In the UK, there has been a lot of activity in relation to ensuring the protection of consumers buying general insurance products. On the back of the (relatively new) Consumer Insurance (Disclosure and Representations) Act 2012, there have been a number of FCA initiatives for increasing consumer protection and fairness and it can be said that the UK is striding forward in both reviewing practices and implementing change in this regard. It is therefore interesting to see what the European Insurance and Occupational Pensions Authority (EIOPA) is doing at European level in relation to customer protection and fairness in insurance. At the FCA’s General Insurance Conference at the beginning of this month, Manuela Zweimueller, EIOPA Director of Regulations, gave a speech on what she called, a “whistle-stop tour” of what EIOPA is currently doing and aiming to do to restore consumer confidence in general insurance products.
Set out below are the key points coming out of the speech, including some of the EIOPA initiatives in this arena that have been recently undertaken or are on-going.
- Consumer protection is EIOPA’s strategic goal number 1. EIOPA is pursuing its leading role in promoting transparency, simplicity and fairness in the market for consumer financial products and services.
- Consumer protection needs to be taken into account by firms, not just at the point of sale, but right from the point of designing of a product to the end of the product’s lifecycle.
- Consumer trust must be restored and only a proactive critical attitude can reinforce the trust and confidence of consumers. Regulation and supervision play an important role in ensuring that consumers have trust and confidence.
- Preventative supervision and timely enforcement contribute to healthy market competition and are critical to avoid customer detriment.
- The main objective of supervision is the protection of policy holders and beneficiaries. To be able to achieve this objective, all supervisory authorities should have the necessary means, the relevant experience, capacity and mandate.
- Solvency II is a major development from a policyholder protection perspective: it will ensure that undertakings are soundly managed and have a robust solvency position to fulfil their commitments. However, further certainty is needed on the EU regulatory framework and projects like IMD2 need to be finalised in order to set the new improved standards for transparency and selling practices in the insurance market at EU level.
Product oversight and governance
- Product oversight and governance should be at the top of the agenda of all boards of insurers.
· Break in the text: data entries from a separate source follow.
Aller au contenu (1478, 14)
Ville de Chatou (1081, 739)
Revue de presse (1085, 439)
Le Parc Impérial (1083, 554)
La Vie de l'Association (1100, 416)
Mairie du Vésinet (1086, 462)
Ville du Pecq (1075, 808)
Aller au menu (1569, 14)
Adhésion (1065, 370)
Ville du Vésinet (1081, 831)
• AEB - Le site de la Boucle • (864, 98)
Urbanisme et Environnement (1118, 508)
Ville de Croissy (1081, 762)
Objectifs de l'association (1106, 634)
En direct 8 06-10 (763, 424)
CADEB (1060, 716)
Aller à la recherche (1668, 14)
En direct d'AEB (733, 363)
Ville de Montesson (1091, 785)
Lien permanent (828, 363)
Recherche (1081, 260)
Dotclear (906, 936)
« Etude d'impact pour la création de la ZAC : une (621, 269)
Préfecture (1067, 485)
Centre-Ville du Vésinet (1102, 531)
It is not enough for firms to design products and wash their hands of all responsibility once the product is in the hands of the distributor – insurers must put themselves into the shoes of the consumer when designing products.
- Following on from the high level principles on product oversight and governance produced by the three European Supervisory Authorities in November 2013, EIOPA is currently developing more detailed rules for the insurance sector and is aiming to launch a public consultation in Autumn 2014.
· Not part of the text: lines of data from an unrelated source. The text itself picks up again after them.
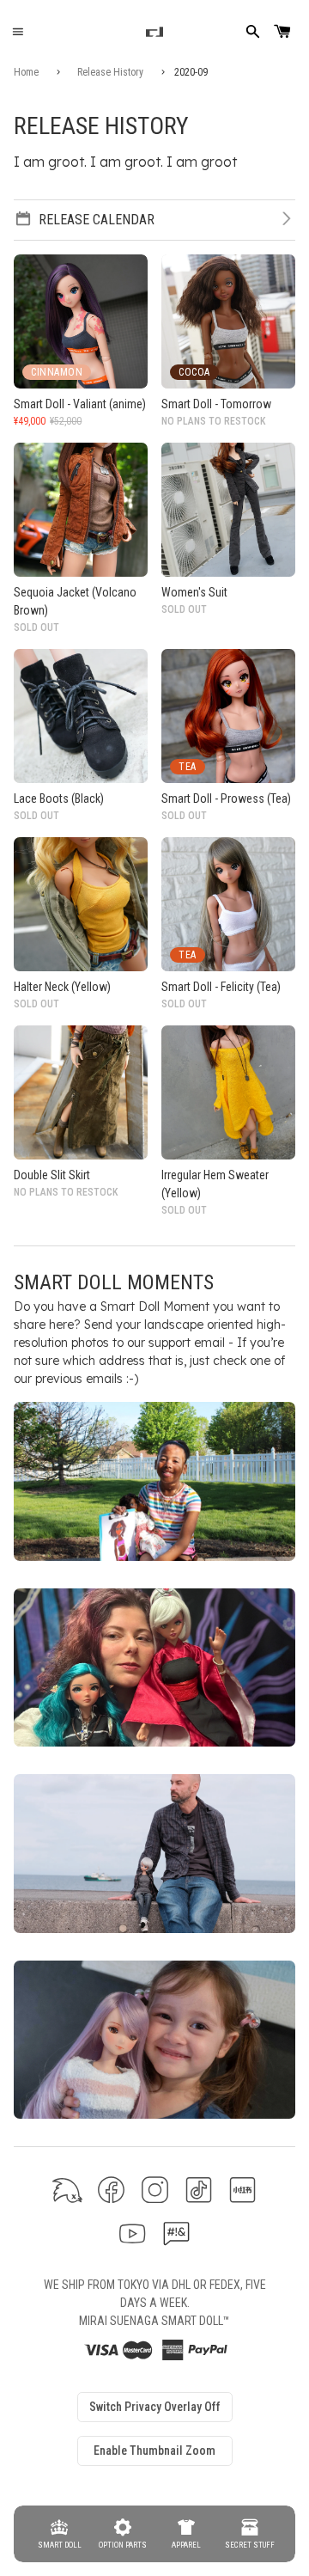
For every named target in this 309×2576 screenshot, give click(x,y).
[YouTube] (133, 2233)
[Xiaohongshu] (242, 2190)
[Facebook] (111, 2190)
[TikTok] (199, 2190)
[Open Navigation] (17, 32)
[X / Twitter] (67, 2190)
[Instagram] (155, 2190)
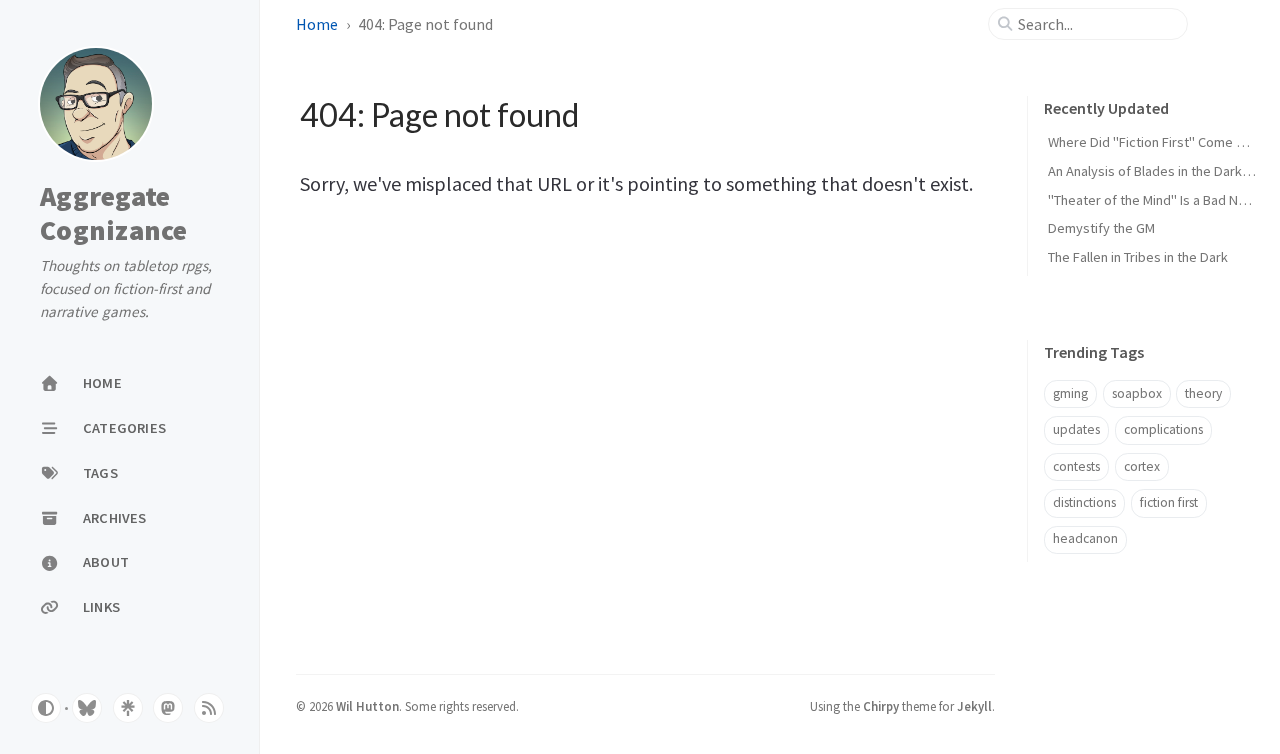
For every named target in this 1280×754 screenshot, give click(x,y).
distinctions (1084, 502)
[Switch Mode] (46, 708)
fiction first (1169, 502)
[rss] (209, 708)
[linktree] (128, 708)
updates (1076, 429)
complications (1163, 429)
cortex (1142, 466)
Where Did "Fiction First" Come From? (1160, 142)
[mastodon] (168, 708)
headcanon (1085, 538)
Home (317, 24)
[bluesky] (87, 708)
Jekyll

- The way in which insurance products are distributed to consumers is fundamental and by improving selling practices and avoiding conflicts of interest, insurers will service their customers better.
- EIOPA has identified that distribution in Europe is extremely diverse in terms of demographics, channels and regulatory approaches.
- EIOPA supports IMD2 and it believes that it can play a pivotal role in bringing about the objectives of IMD2.
- In relation to how general insurance intermediaries identify and manage conflicts of interest where they receive revenue from customers and insurers, EIOPA’s position is that they have a duty to protect all policy holders whether they are natural or legal persons and whilst they had been of the view that professional customers of insurance intermediaries were sophisticated enough not to require additional protections regarding information disclosure, the results of the FCA’s survey have given rise to further debate for EIOPA.
- IMD2 proposes a “product information document” for non-investment insurance products and this goes towards tackling the issue of information asymmetry which is a key source of consumer detriment in the sale of general insurance products.
- EIOPA are assessing (in their work programme this year) the benefits of standardised product disclosure document for non-life products such as motor insurance.
Ethical and Professional conduct
- Professionalism of distributors of insurance products is very important to EIOPA and distributors need to fully understand the products they are selling to consumers.
- EIOPA is expected to take a leading role in developing training standards for the industry; last year EIOPA published a report on knowledge and ability requirements for distributors of insurance products.
- EIOPA is disappointed that under the current IMD2 draft, professional standards would remain in the remit of Member States. They would like to see a more explicit role for EIOPA here.
- A number of aspects of comparison websites need to be carefully dealt with in order to avoid detriment to consumers. EIOPA recently published a report outlining good practices for websites that compare insurance products and they expect that the good practices will be adopted by the relevant market players and assessed by competent authorities.
It can be seen from this that EIOPA have prioritised consumer protection in relation to the sale of general insurance products. Member States regulators, for whom consumer protection has not yet reached a high point on the priority list, would do well to start careful consideration of local practices with a view to improvement along the lines of EIOPA’s guidelines.